Kerri Walsh Jennings:
Before they change the rule, when you would serve the ball, if it hit the net, it was an error and the other team would get the chance to serve. But now if it hits the net and goes over to opponent's side of the court, it's playable.
And usually when a serve hits the net, it's a point. It's almost a guaranteed point if it goes over the net.
So to me, initially you're rewarding bad skill, you're rewarding a chance of luck.
But now since it's been the rule for so long now, people are training serving like a millimeter over the net for those chances that it'll go over and get the point.
Again, there's opportunity, everything, but I don't know, I'm kind of a traditionalist. I like things pure and clean and the net just gets in the way.
Guy Kawasaki:
Let's go back to your upbringing here in California and how did you begin to play sports? What was the beginning?
Kerri Walsh Jennings:
Oh, I was born into a family of insane competitors. Like insane, I can't even begin to tell you.
So you're in Santa Cruz. So I grew up in Scotts Valley, California, which is right down the road from you, which is nestled in the Redwoods. My mother is one of eight, my father is one of four.
All of their siblings are very good athletes. Their parents are very good athletes. I assume my great-grandparents were athletes. I don't know my lineage, I should, so I was born into competition and people who loved sports with all their hearts.
I was born in the Bay Area, which means that you were surrounded by greatness with the Niners and the Giants and the Warriors.
I grew up in the eighties and so the Niners in the eighties. I know you've had Ronnie Lott on this podcast. There was no better team maybe in history of NFL than those guys and the legacy they made. And so I was in this environment where sports were important and sports were really fun and joyful and also brought out the beast in you.
And my parents modeled that for me. Every weekend, I can't remember the park, but it's when you go down Granite Creek Road before you get to the Mystery Spot, it's not DeLaveaga, but there's a park over there. And they would play the most intense high level co-ed softball. And they never lost. Guy, they never lost.
And they were just so intense and I loved watching them compete. And so anyhow, I watched them growing up. They played until I was in my teens and then I started playing a normal T-ball. And then in fifth grade I found volleyball that changed my life.
Guy Kawasaki:
And when you started volleyball, did you just focus on volleyball from then?
Kerri Walsh Jennings:
No. Goodness, no. And I wouldn't have wanted to. Volleyball, it's a fall sport and I just loved it so much. But I loved playing basketball, I loved playing baseball. I played baseball until I was in the eighth grade with my brother.

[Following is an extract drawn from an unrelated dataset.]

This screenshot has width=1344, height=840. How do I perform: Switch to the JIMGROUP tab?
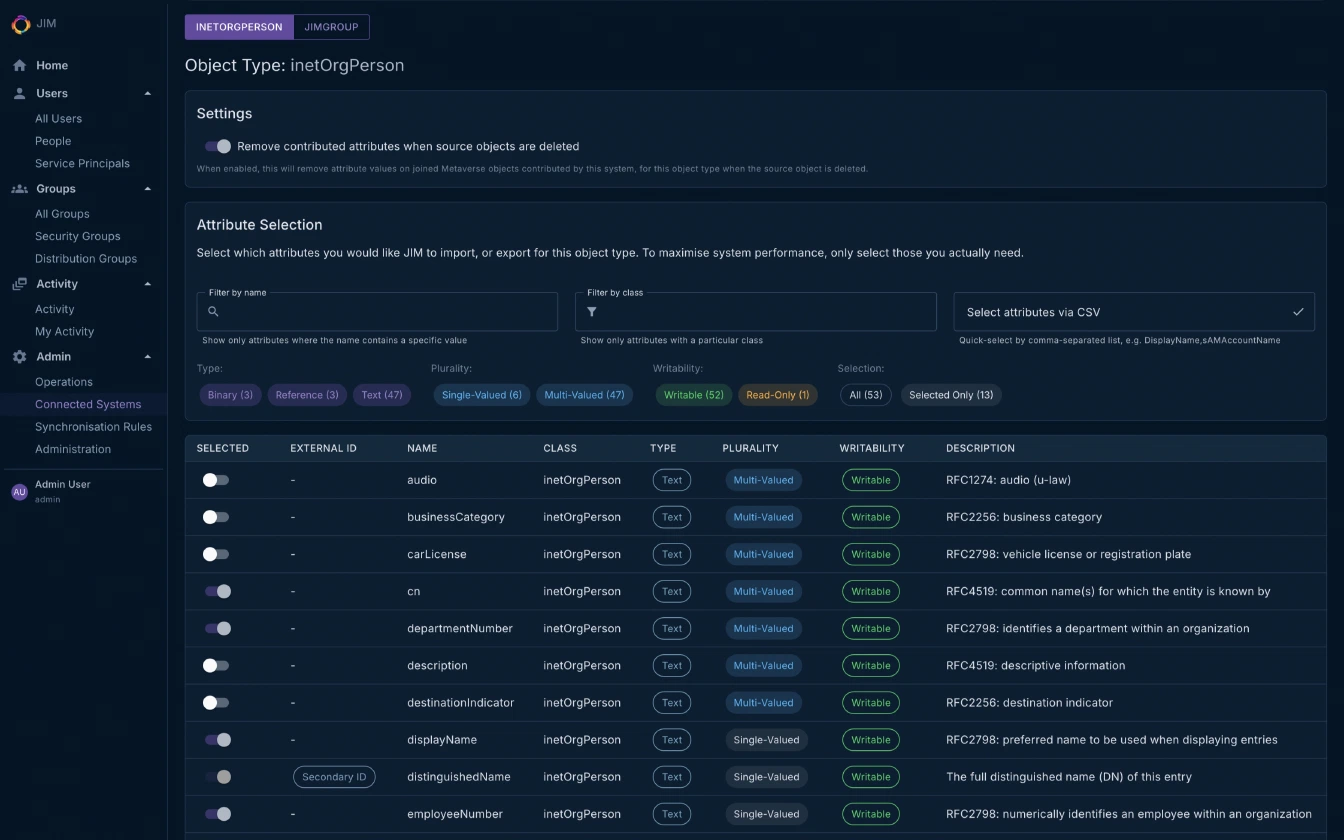click(x=331, y=27)
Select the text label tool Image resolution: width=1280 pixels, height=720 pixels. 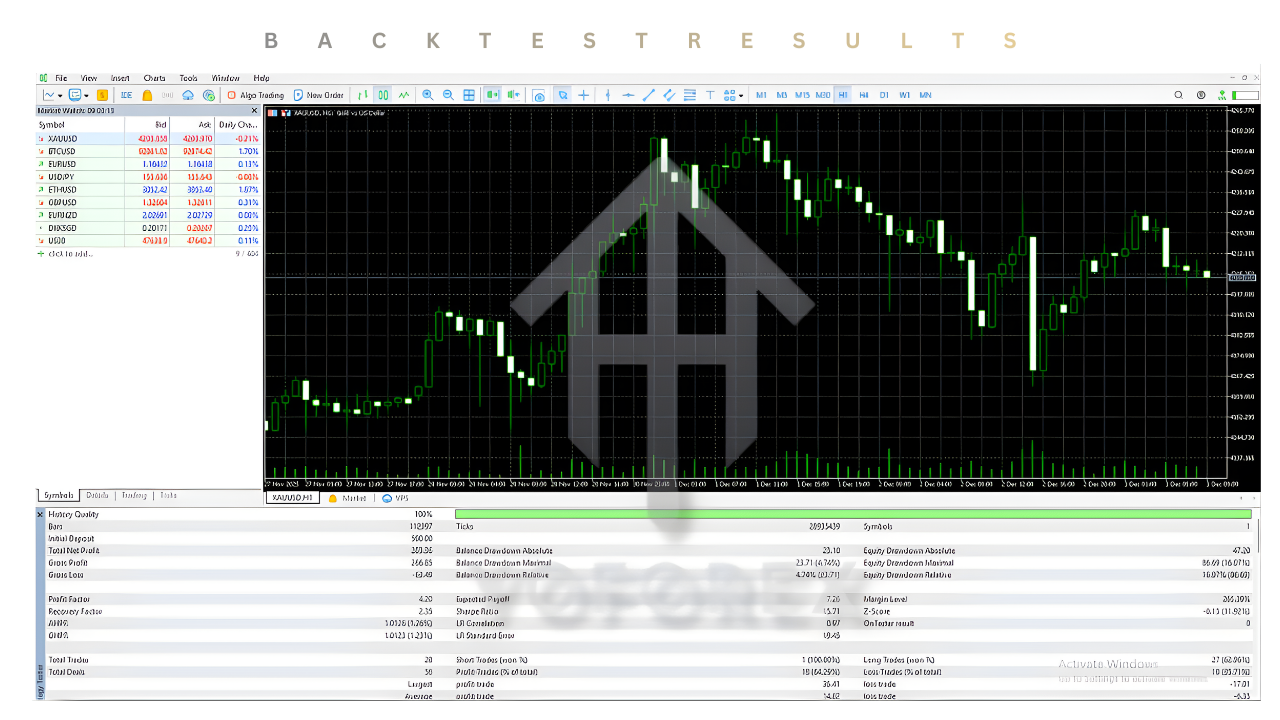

I played basketball all throughout high school and we were one of those families where whatever was in season we were playing. And that was really fun for me. I started playing club when I was ten years old, which is normal these days, but it wasn't intense.
It got intense in high school. Whereas now it's just a bummer of the way things are.
People are picking one sport starting when they're ten. And to me it's just such a disservice. There's a book called Range that talks about just the benefits of trying multiple sports and just the qualities and the skills and the capabilities it gives you.
And I feel like I'm a product of that. I played everything growing up and I was able to play with my brother and his friends who are bigger, stronger, and who treated me one of them. So I feel like that helped me as well.
Guy Kawasaki:
Brandi said much the same thing, that she did all kinds of sports growing up.
Kerri Walsh Jennings:
Yeah. It makes sense. First of all, I wish I would've played soccer longer because I feel like if you could play soccer, you can do anything because that footwork is so important.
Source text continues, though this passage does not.